Ramadan approaching, Sudanese fret about food prices
By El-Tayyeb Siddig and Ulf Laessing
KHARTOUM (Reuters) - Staring at the small handful of change she got back from a merchant after buying spices and beans in a market in central Khartoum, Nadia Ahmed realizes just how badly inflation is hurting her family.
"The market is generally expensive," she said. "Food commodities are very, very expensive."
With the Muslim holy month of Ramadan starting next week, Sudanese like Nadia are stocking up with meat, vegetables, fruit and sweets so they can prepare lavish evening meals for their families, who fast from sunrise to sunset.
Prices usually shoot up in the run-up to Ramadan, but this year the increases come on top of an inflation rate that has almost doubled since November.
"We'll buy just a quarter of the amount we usually buy for Ramadan compared to previous years," she said.

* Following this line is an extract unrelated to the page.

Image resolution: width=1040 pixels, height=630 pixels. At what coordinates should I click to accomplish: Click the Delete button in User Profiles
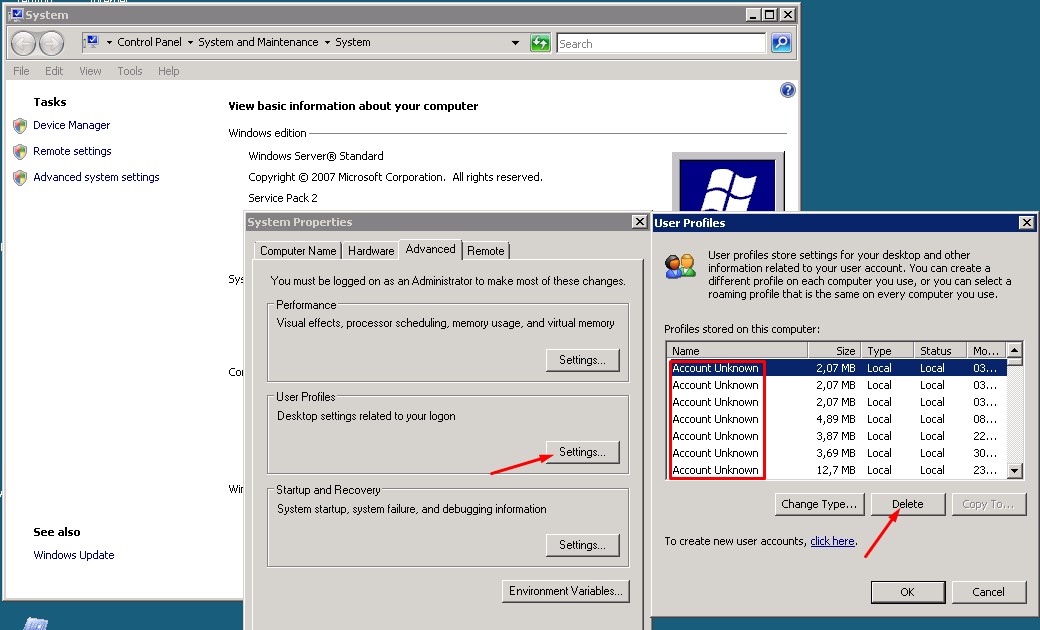point(908,504)
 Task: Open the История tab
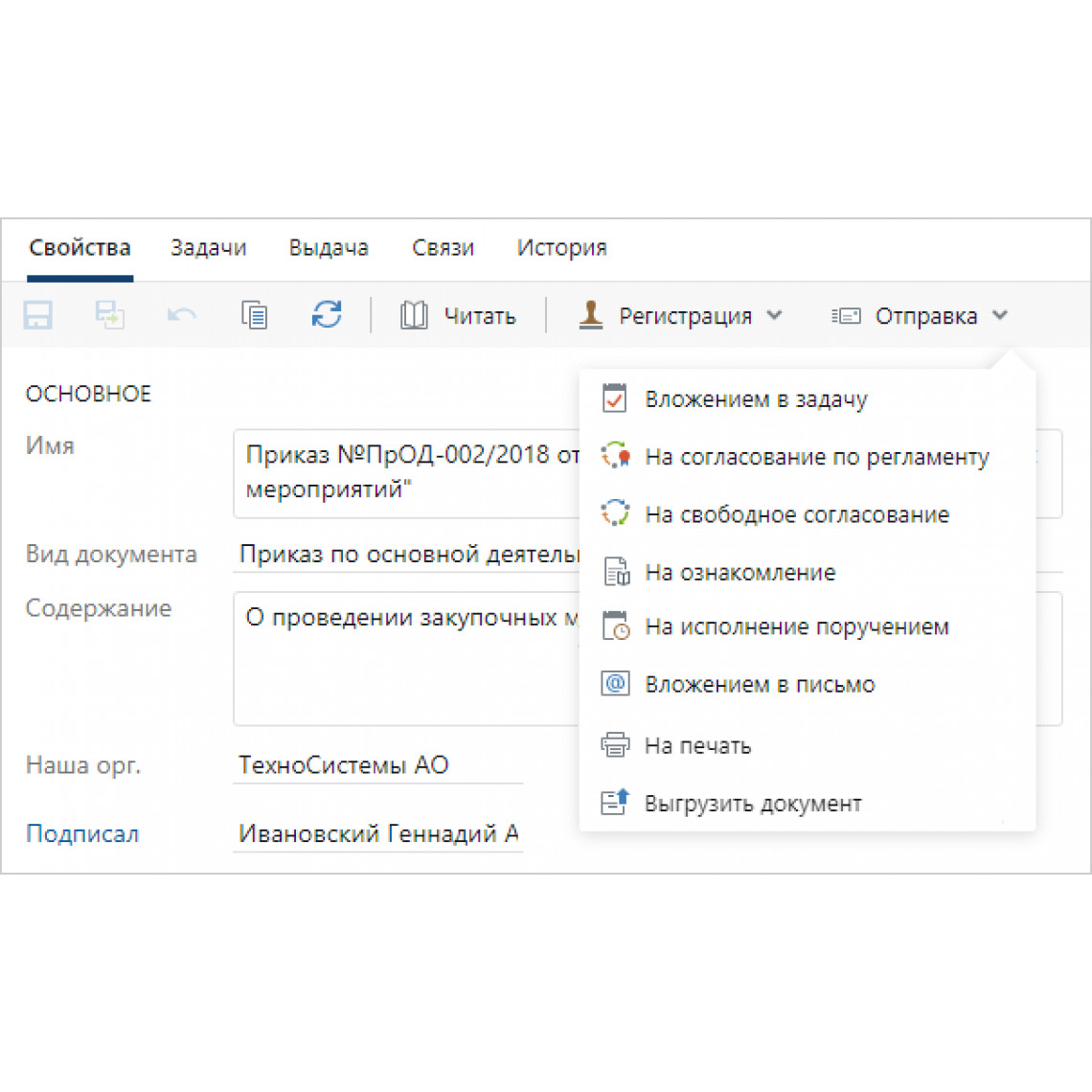pyautogui.click(x=561, y=248)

Oil lies at the heart of the problem.
With the independence of South Sudan three weeks ago as part of the 2005 peace deal that ended decades of civil war, the North has lost 75 percent of the country's oil production of 500,000 barrels a day.
Oil is the lifeline of both economies and the main source of foreign currency, so the north will be hit hard as its share of oil revenues dwindles. Continued...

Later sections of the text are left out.